The ICC World Cup Qualifier (previously called the ICC Trophy and officially known as the ICC Men's Cricket World Cup Qualifier) is a One-Day International (ODI) cricket tournament that serves as the culmination of the Cricket World Cup qualification process for the Cricket World Cup. It is usually played in the year before the World Cup. Although the tournament historically has not maintained a regular or identifiable format, a final qualification event awarding berths in the event proper has been a regular feature of the ICC Cricket World Cup since 1979. 

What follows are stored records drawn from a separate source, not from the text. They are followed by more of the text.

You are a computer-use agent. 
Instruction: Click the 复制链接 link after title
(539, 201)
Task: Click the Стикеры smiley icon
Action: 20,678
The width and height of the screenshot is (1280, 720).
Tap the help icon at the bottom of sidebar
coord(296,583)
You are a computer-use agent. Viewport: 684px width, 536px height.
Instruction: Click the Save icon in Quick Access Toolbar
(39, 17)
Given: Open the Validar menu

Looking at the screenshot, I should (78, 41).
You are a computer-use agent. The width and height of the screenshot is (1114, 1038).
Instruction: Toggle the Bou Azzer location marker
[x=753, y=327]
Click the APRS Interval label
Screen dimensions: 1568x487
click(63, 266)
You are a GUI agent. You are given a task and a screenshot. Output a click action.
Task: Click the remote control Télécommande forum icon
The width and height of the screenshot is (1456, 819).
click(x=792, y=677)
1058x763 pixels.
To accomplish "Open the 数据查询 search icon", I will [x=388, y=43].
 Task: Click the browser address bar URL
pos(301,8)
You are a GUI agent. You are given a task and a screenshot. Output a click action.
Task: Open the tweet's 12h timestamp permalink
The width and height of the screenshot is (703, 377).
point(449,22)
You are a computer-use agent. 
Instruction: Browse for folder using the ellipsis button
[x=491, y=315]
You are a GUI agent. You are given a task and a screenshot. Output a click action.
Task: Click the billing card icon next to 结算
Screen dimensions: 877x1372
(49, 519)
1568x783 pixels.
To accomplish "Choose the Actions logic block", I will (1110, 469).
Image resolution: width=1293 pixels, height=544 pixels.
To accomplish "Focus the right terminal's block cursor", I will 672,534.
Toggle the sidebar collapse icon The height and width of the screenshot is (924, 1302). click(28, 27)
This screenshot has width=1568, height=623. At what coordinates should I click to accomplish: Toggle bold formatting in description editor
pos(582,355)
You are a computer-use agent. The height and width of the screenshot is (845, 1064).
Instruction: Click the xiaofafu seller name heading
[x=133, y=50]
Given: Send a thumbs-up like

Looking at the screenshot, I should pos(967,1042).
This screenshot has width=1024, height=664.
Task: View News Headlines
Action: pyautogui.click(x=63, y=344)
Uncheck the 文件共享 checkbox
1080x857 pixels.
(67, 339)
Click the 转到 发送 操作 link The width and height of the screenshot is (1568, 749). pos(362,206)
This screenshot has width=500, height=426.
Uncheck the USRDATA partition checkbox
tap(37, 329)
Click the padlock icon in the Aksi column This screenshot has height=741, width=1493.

At every World Cup, a set number of teams qualify automatically, with other teams having to qualify through a process that has the World Cup Qualifier as its culmination. Until 2015, automatic qualification was granted to all full members of the International Cricket Council (ICC). However, for the 2019 Cricket World Cup, only the top eight teams in the ICC ODI Championship were given automatic qualification, meaning ICC full members played in the Qualifier for the first time. The other places in the Qualifier are given to the best teams in the World Cricket League, which has been in operation since 2007. 

From the 2023 World Cup onwards, only the host nation(s) will qualify automatically. All countries will participate in a series of leagues to determine qualification.

The number of World Cup berths determined by the Qualifier currently stands at two; in the past, it has ranged from one (1982–1990) to five (2005).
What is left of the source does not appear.